Police secure the area near a burned car at the scene of an incident in which it rammed a gendarmerie van on the Champs-Elysees Avenue in Paris, France on June 19, 2017. PHOTO: REUTERS

PARIS (AFP) - Investigators have found a stash of weapons at the home of a man killed while ramming a car loaded with guns and a gas canister into a police van on Paris's Champs-Elysees, a source close to the probe said Tuesday (June 20).

Adam Djaziri, a 31-year-old who had been on a watchlist for radical Muslims since 2015, had at least nine weapons, including two pistols and a Kalashnikov-type assault rifle, the source said.

The revelation of the discovery came after Prime Minister Edouard Philippe expressed dismay that Djaziri was able to have a gun permit despite being on an extremist watchlist.

"What I know at this stage is that the first weapons permit was given before this individual was flagged up," he said in an interview with BFM television and RMC radio on Tuesday.

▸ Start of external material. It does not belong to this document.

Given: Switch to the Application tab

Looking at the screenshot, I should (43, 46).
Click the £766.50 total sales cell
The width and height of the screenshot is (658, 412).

He added that "nobody can be satisfied - and certainly not me" that Djaziri had still been able to possess dangerous weapons.

Meanwhile French police have taken into custody four members of Djaziri's family, a judicial source said earlier on Tuesday.

Djaziri's ex-wife, brother and sister-in-law were detained late on Monday afternoon after police questioned them at the family home outside Paris.

The assailant's father was also "taken into custody during the evening", the source said.

The suspect's father told AFP that his son "had a registered weapon, he practised shooting".

There has been no claim of responsibility for the assault, which occurred just a short distance from where an extremist shot dead a police officer two months earlier.

France remains under a state of emergency imposed after the November 2015 attacks in Paris, when Islamic State in Iraq and Syria (ISIS) extremists slaughtered 130 people in a night of carnage at venues across the city.

The latest attack came two days before the French government is to unveil a new anti-terrorism law, designed to allow the state of emergency to be lifted.